Doença hereditária e silenciosa, hipercolesteromia familiar só é diagnosticada em 10% dos casos

08 de Agosto de 2020
Doença hereditária e silenciosa, hipercolesteromia familiar só é diagnosticada em 10% dos casos
Uma doença silenciosa pode ser muito perigosa. Mais ainda se você não sabe que corre o risco de desenvolvê-la. É o caso da hipercolesterolemia familiar, que afeta mais de 300 mil brasileiros, mas dos quais somente cerca de 10% foram diagnosticados.

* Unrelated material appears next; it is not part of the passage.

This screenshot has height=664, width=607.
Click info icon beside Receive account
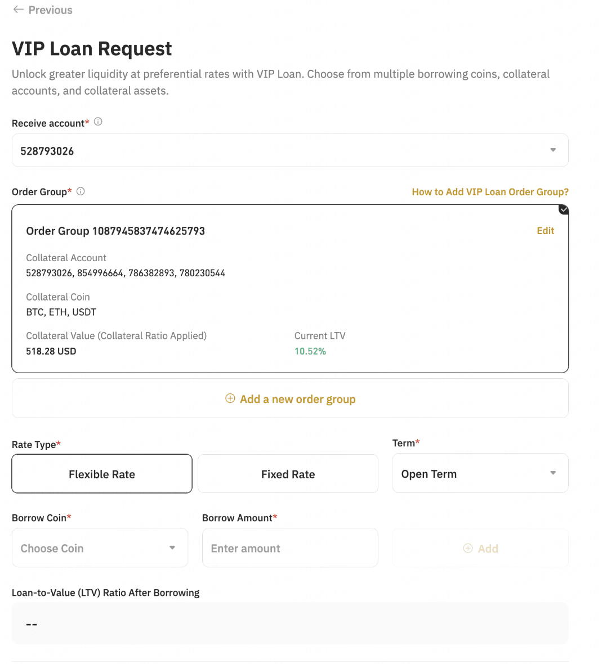(x=98, y=122)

Pode levar a alterações cardiovasculares e até mesmo risco de morte súbita em faixas etárias precoces. "Por isso chama a atenção e merece ser investigada", alerta a cardiologista Naiara. Neste sábado (8), dia da Consciência da Hipercolesteromia Familiar, a especialista explicou sobre o problema ao BN.
 
A doença é o nível elevado de colesterol LDL, conhecido como colesterol ruim. Para a especialista, a "grande dificuldade" de diagnosticar a hipercolesterolemia é fazer os exames laboratoriais. "Muita gente não tem acesso a serviço de saúde. E por ser uma doença assintomática, o depósito de colesterol vai se modificando nos vasos ao longo dos anos e infelizmente as pessoas que não são diagnosticadas previamente, só vão descobrir em um momento trágico, como um infarto, derrame ou até mesmo a morte", analisa. 
 
Por ser hereditária, afeta muitos jovens e não está relacionada necessariamente a outros problemas, como a obesidade. É importante uma confirmação da doença ainda criança para evitar complicações. A cardiologista explica que existe a recomendação de traçar o perfil lipídico de todas as pessoas a partir dos 10 anos. E aos dois anos também é indicada a coleta de colesterol total. O exame pode revelar baixos índices específicos em crianças com fatores de risco como pressão alta, diabetes, histórico familiar de doença (enrijecimento das artérias) ou morte por doença cardiovascular prematura. "Através do exame, detectados os níveis de LDL, colesterol acima dos 190 já é muito sugestivo dessa condição. Mas ainda não dá o diagnóstico", explica.
 
A doença também pode ser identificada por sinais clínicos, que são depósitos de colesterol na pele, nos olhos ou perto dos tendões, além de histórico familiar. Já o diagnóstico definitivo é dado por identificação de mutações e poliformismos genéticos que favoreçam o desenvolvimento da hipercolesteromia. 
 
É possível que seja feito um rastreio no posto de saúde. Durante a anamnese, o médico deve pesquisar fatores como o histórico familiar de hipercolesterolemia, o uso prematuro de medicamentos e idade de acometimento dos familiares. Já por exame físico, é possível identificar os sinais clínicos (depósito de colesterol) e pedir um exame laboratorial. "Diante de todos esses achados, pode sugerir o diagnóstico e dar um encaminhamento adequado", explica.
 
A cardiologista explica que quanto mais precoce for o tratamento, melhor é o prognóstico. "Alguns estudos estimam que pode haver aumento da expectativa de vida dos pacientes de 10 a 30 anos, se eles usarem a terapia hipolipemiante com medicamentos", conta. Também é indicado hábitos de vida saudável como alimentação equilibrada, com fibras, carboidratos, colesterol de boa qualidade, além da prática de atividade física. "Uma alimentação não vai reduzir tanto o nível de colesterol, mas podem ajudar a reduzir e controlar outros fatores de risco cardiovasculares que venham a se desenvolver", aponta.
 
Não há idade estipulada para o início do tratamento. Naiara diz que é comum o pensamento de que este tipo de doença acomete somente idosos. Mas por conta das mudanças dos hábitos de vida, a cardiologista explica que doenças do coração são vistas cada vez mais precoces. "Mesmo em crianças a partir dos seis anos já temos diagnóstico de pressão alta, que pode evoluir para diabetes, obesidade na adolescência, e isso vai causar alterações cardiovasculares".